PROBLEM TO SOLVE —
Type again, exactly, the lines below from the start through the line that includes "Given: Tap the @Q0S_Rimu handle".
[Opening LISTED RECORDS section]
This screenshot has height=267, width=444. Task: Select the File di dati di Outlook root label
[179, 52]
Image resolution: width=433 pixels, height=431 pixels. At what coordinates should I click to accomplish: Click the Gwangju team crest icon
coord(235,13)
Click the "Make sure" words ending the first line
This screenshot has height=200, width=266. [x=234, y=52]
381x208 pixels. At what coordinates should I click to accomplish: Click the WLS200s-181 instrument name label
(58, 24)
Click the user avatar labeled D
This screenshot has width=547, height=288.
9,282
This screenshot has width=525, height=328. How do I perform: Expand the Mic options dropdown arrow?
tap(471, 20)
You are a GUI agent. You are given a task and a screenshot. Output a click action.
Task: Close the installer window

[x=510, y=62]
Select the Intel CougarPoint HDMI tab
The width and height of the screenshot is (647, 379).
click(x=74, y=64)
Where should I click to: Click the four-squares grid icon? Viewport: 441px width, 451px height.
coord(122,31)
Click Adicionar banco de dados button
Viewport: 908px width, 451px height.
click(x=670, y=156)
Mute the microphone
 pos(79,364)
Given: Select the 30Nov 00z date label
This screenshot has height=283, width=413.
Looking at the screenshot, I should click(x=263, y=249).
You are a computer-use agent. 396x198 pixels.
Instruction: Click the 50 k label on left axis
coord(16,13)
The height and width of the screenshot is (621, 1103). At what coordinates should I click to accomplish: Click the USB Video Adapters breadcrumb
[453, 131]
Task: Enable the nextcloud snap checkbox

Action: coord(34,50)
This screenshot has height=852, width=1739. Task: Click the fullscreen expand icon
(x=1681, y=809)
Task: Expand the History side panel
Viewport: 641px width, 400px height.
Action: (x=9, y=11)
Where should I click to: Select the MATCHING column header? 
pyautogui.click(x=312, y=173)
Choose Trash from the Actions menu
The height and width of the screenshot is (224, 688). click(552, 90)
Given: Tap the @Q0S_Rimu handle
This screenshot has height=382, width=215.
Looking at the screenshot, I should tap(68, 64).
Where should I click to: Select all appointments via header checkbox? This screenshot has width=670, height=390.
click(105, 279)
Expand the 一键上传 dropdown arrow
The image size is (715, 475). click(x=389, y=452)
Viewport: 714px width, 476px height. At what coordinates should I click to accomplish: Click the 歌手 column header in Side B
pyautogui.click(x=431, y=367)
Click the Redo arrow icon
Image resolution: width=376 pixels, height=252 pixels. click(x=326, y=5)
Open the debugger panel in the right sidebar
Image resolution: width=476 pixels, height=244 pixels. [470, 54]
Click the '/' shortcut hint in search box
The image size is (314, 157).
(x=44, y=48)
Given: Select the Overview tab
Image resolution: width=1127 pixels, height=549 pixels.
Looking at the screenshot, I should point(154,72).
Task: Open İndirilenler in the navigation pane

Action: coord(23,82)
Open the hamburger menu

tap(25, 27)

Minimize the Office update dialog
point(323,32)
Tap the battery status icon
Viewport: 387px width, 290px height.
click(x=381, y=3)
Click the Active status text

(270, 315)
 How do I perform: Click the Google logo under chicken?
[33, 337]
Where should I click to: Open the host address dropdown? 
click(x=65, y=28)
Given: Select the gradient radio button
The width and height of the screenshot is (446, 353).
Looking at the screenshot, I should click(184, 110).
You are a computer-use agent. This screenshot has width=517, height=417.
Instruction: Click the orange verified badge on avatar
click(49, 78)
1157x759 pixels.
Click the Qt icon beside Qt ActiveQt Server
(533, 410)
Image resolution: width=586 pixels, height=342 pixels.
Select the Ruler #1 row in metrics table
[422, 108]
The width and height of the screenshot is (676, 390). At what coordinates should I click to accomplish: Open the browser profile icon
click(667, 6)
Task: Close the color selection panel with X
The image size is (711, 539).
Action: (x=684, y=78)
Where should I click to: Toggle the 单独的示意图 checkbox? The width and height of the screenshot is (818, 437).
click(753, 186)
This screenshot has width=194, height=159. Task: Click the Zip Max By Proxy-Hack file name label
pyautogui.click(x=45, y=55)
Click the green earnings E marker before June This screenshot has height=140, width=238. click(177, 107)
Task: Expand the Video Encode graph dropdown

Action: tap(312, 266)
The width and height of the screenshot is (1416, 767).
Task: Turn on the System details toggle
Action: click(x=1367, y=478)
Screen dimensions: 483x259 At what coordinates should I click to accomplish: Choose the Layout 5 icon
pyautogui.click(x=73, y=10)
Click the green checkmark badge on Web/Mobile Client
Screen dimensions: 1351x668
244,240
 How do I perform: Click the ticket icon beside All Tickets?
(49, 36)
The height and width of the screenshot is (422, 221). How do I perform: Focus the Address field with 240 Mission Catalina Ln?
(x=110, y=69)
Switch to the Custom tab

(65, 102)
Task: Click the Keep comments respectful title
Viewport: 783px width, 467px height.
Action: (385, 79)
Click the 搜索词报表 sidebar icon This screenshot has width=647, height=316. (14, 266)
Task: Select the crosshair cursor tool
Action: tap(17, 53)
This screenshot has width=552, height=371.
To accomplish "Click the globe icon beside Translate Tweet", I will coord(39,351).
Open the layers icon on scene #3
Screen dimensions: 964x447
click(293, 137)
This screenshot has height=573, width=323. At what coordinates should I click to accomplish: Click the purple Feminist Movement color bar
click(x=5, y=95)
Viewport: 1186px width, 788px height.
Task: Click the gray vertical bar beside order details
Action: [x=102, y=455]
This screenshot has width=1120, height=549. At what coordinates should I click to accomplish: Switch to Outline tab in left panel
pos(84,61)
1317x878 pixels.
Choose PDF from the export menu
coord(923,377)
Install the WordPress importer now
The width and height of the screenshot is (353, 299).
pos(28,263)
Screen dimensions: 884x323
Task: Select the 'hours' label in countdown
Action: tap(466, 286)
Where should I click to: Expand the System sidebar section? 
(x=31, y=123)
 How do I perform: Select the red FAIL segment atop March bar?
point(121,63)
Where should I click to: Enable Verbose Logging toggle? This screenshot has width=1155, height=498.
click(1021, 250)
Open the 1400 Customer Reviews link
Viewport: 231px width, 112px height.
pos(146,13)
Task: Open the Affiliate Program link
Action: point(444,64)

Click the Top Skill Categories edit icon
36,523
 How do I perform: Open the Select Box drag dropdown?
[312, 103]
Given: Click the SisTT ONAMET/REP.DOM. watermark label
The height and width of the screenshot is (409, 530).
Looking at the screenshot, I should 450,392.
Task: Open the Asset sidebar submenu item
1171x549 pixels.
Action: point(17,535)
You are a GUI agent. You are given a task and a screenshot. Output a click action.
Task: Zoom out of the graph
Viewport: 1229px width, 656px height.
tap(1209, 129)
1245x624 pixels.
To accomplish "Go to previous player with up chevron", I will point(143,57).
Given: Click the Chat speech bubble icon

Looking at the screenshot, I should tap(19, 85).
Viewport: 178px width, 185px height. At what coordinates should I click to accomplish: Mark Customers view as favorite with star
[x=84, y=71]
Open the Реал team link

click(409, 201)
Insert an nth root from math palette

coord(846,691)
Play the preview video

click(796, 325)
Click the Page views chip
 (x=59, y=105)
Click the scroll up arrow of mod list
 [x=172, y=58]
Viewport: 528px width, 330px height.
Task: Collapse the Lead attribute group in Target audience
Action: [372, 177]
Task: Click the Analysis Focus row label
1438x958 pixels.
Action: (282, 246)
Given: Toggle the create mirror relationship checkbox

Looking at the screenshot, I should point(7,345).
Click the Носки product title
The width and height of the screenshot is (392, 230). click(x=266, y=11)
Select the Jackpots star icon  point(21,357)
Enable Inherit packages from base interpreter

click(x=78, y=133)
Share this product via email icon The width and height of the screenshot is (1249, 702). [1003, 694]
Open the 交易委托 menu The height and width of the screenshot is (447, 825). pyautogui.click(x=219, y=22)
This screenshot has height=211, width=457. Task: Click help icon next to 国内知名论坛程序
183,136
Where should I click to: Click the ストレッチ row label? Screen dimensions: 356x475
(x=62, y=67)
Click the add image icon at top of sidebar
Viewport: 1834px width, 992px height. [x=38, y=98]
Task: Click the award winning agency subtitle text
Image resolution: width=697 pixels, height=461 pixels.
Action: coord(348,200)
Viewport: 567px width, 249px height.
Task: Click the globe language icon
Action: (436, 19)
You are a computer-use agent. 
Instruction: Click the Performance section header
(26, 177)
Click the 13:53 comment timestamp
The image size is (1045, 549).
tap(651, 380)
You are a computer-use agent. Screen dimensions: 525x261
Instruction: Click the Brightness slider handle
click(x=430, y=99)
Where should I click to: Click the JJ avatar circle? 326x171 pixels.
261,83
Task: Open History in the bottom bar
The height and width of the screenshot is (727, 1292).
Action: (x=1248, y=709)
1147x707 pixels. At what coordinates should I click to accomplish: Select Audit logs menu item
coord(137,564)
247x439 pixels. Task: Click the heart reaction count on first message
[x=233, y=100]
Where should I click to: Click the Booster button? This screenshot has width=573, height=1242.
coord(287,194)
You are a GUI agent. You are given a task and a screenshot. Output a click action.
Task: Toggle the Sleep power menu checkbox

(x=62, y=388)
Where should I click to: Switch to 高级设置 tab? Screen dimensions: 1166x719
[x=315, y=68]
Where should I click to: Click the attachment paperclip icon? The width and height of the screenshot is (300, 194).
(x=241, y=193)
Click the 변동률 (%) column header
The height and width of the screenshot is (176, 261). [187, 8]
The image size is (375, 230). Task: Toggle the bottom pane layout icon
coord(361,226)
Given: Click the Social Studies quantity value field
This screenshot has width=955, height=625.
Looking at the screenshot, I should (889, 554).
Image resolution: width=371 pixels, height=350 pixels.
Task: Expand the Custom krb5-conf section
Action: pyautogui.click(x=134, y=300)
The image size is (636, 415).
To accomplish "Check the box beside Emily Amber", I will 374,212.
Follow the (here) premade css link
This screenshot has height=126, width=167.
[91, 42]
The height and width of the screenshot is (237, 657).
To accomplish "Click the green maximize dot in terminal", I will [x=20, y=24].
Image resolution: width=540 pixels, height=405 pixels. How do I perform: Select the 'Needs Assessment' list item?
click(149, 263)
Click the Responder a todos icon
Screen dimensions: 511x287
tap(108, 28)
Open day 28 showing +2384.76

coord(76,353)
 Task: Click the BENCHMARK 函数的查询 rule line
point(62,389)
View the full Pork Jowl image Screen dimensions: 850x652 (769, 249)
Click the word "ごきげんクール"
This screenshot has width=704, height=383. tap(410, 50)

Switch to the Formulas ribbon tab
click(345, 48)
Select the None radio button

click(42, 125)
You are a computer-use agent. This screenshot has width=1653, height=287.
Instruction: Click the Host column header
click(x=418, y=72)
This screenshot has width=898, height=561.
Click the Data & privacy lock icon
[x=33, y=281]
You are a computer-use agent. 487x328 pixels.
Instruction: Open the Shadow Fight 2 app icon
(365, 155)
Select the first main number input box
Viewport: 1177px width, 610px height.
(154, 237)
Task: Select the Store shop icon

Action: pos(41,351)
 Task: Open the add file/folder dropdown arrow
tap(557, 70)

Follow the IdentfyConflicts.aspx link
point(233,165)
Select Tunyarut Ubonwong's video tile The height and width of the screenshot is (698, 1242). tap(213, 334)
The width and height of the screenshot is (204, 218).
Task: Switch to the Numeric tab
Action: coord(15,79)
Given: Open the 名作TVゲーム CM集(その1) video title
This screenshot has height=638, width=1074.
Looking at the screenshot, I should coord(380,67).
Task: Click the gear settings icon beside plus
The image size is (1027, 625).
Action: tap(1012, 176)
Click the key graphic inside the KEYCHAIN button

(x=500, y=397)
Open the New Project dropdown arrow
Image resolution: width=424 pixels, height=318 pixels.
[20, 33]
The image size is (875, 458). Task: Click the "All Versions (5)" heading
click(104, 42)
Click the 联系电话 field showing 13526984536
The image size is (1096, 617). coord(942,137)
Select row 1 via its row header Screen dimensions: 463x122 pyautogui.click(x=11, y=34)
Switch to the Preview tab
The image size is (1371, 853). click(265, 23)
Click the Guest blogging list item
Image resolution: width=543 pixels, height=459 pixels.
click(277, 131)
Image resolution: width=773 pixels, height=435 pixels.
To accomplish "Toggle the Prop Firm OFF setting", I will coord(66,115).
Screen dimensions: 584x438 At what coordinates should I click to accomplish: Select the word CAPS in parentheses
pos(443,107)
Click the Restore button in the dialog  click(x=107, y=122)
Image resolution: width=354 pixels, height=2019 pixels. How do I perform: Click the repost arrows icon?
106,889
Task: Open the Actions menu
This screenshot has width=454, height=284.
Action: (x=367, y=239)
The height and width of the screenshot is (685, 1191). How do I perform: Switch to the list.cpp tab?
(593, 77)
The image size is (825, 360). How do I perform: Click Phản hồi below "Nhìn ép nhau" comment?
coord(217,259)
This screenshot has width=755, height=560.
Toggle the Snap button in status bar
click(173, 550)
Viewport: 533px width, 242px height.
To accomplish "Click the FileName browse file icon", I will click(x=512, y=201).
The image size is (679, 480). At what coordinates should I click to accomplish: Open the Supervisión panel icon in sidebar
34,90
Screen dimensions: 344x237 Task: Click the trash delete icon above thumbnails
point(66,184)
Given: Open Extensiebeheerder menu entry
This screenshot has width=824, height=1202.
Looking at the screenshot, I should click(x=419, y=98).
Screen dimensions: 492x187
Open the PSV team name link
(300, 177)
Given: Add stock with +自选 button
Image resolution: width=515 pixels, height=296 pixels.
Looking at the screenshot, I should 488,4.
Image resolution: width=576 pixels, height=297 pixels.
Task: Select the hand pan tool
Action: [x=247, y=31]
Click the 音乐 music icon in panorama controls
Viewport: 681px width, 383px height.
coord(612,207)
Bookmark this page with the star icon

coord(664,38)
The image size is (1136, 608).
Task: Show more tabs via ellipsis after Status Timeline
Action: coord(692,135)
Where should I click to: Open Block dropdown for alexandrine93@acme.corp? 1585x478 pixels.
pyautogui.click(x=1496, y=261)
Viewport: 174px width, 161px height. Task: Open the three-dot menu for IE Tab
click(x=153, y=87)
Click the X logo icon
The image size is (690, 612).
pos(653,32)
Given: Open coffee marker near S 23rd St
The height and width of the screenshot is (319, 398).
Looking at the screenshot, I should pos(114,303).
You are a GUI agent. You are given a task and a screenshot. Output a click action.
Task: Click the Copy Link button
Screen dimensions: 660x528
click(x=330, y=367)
[Closing LISTED RECORDS section]
PROBLEM SOLUTION —
This screenshot has height=267, width=444. Task: Select the File di dati di Outlook root label
[179, 52]
Image resolution: width=433 pixels, height=431 pixels. At what coordinates should I click to accomplish: Click the Gwangju team crest icon
coord(235,13)
Click the "Make sure" words ending the first line
This screenshot has height=200, width=266. [x=234, y=52]
381x208 pixels. At what coordinates should I click to accomplish: Click the WLS200s-181 instrument name label
(58, 24)
Click the user avatar labeled D
This screenshot has width=547, height=288.
9,282
This screenshot has width=525, height=328. How do I perform: Expand the Mic options dropdown arrow?
tap(471, 20)
You are a GUI agent. You are given a task and a screenshot. Output a click action.
Task: Close the installer window

[x=510, y=62]
Select the Intel CougarPoint HDMI tab
The width and height of the screenshot is (647, 379).
click(x=74, y=64)
Where should I click to: Click the four-squares grid icon? Viewport: 441px width, 451px height.
coord(122,31)
Click Adicionar banco de dados button
Viewport: 908px width, 451px height.
click(x=670, y=156)
Mute the microphone
 pos(79,364)
Given: Select the 30Nov 00z date label
This screenshot has height=283, width=413.
Looking at the screenshot, I should click(x=263, y=249).
You are a computer-use agent. 396x198 pixels.
Instruction: Click the 50 k label on left axis
coord(16,13)
The height and width of the screenshot is (621, 1103). At what coordinates should I click to accomplish: Click the USB Video Adapters breadcrumb
[453, 131]
Task: Enable the nextcloud snap checkbox

Action: coord(34,50)
This screenshot has height=852, width=1739. Task: Click the fullscreen expand icon
(x=1681, y=809)
Task: Expand the History side panel
Viewport: 641px width, 400px height.
Action: (x=9, y=11)
Where should I click to: Select the MATCHING column header? 
pyautogui.click(x=312, y=173)
Choose Trash from the Actions menu
The height and width of the screenshot is (224, 688). click(552, 90)
Given: Tap the @Q0S_Rimu handle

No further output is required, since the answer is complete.